» Исходный текст

Дедушка затеял строить дом в большом дворе своего дома. Заложили фундамент, подняли стены под крышу и остановились. Видимо не расчитали ни бюджета, ни сил. Так и стояли эти стены на семи ветрах много лет. Я с подружками играла там в домики, а с мальчишками в казаки-разбойники. Мальчишки - мои братья. Два двоюродных и родной. По сей день я не ощущаю этой разницы. Мы все - родные. Я - младшая сестра. Братья относятся ко мне бережно. Есть фотография, где мы все (дети) сидим на куче больших камней, привезённых с гор для фундамента. Жара, лето. Мы все в трусах и босиком. Это обычная для деревенских детей одежда тех лет. Я думаю, людям, выросшим в Азии, эта картина знакома: камни возле дома, которые или остались от стройки, или припасены для новой и разложенные для просушки саманы. Самодельные кирпичи, которые делали из глины, замешанной с соломой. Саманный дом для азиатского климата незаменим. Летом сохраняет прохладу, зимой тепло. Потом, много лет спустя, когда уже не было ни бабушки, ни дедушки, дом пришлось продать. И вот я часто думаю, достроили ли новые хозяева тот недостроенный дом? Или просто снесли?
Не помню, чтобы бабушка сокрушалась или упрекала деда по поводу этого недостроенного дома. Как и вообще не помню случая, чтобы она при нас делала бы деду, какое-то замечание, хотя было за что. И выпить он любил и помечтать. Как я благодарна ей сейчас за её терпение, за то что она сохранила мне дедушку без которого я не представляю не то что детства, но и жизни.
Они всё пережили вместе, все войны, выпавшие им на долю, неоднократный голод, смену партийных вождей, всегда сопровождавшуюся какими-нибудь опасными сюрпризами и, конечно, понимали друг друга без слов. Им было, что вспомнить, о чём поговорить, но говорили они редко. Бабушка весь день была занята работой по дому, а каждую свободную минуту проводила с книгой или журналом. Она и умерла с книгой. Уснула за чтением и умерла. Но было ей тогда уже восемьдесят девять лет. Ни одной грязной тряпочки после себя не оставила, все вещи её были в идеальном порядке. Труженица была великая. Никакой работы не боялась и не стыдилась. Дед звал её Люсик. Я больше не встречала такой модификации имени Ольга. Дед любил её безусловно и беззаветно. Для него, в принципе, не существовало других женщин.

» Задание 1
Объясни, опираясь на исходный текст, почему саманный дом назван незаменимым для азиатского климата. Уложись в одно–три предложения.
» Задание 2
Воспроизведи без изменений фрагмент исходного текста, который открывается словами «Они всё пережили» и завершается словами «существовало других женщин.».
Следующие далее строки для работы не понадобятся.

» Предоставленные данные
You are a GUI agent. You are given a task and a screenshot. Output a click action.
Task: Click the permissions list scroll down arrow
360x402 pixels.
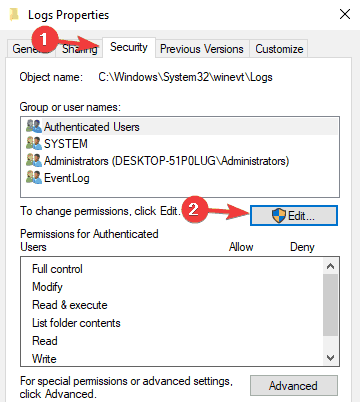point(330,358)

» Разбор решения 1
Саманный дом незаменим для азиатского климата, потому что летом он сохраняет прохладу, а зимой тепло.

» Разбор решения 2
Они всё пережили вместе, все войны, выпавшие им на долю, неоднократный голод, смену партийных вождей, всегда сопровождавшуюся какими-нибудь опасными сюрпризами и, конечно, понимали друг друга без слов. Им было, что вспомнить, о чём поговорить, но говорили они редко. Бабушка весь день была занята работой по дому, а каждую свободную минуту проводила с книгой или журналом. Она и умерла с книгой. Уснула за чтением и умерла. Но было ей тогда уже восемьдесят девять лет. Ни одной грязной тряпочки после себя не оставила, все вещи её были в идеальном порядке. Труженица была великая. Никакой работы не боялась и не стыдилась. Дед звал её Люсик. Я больше не встречала такой модификации имени Ольга. Дед любил её безусловно и беззаветно. Для него, в принципе, не существовало других женщин.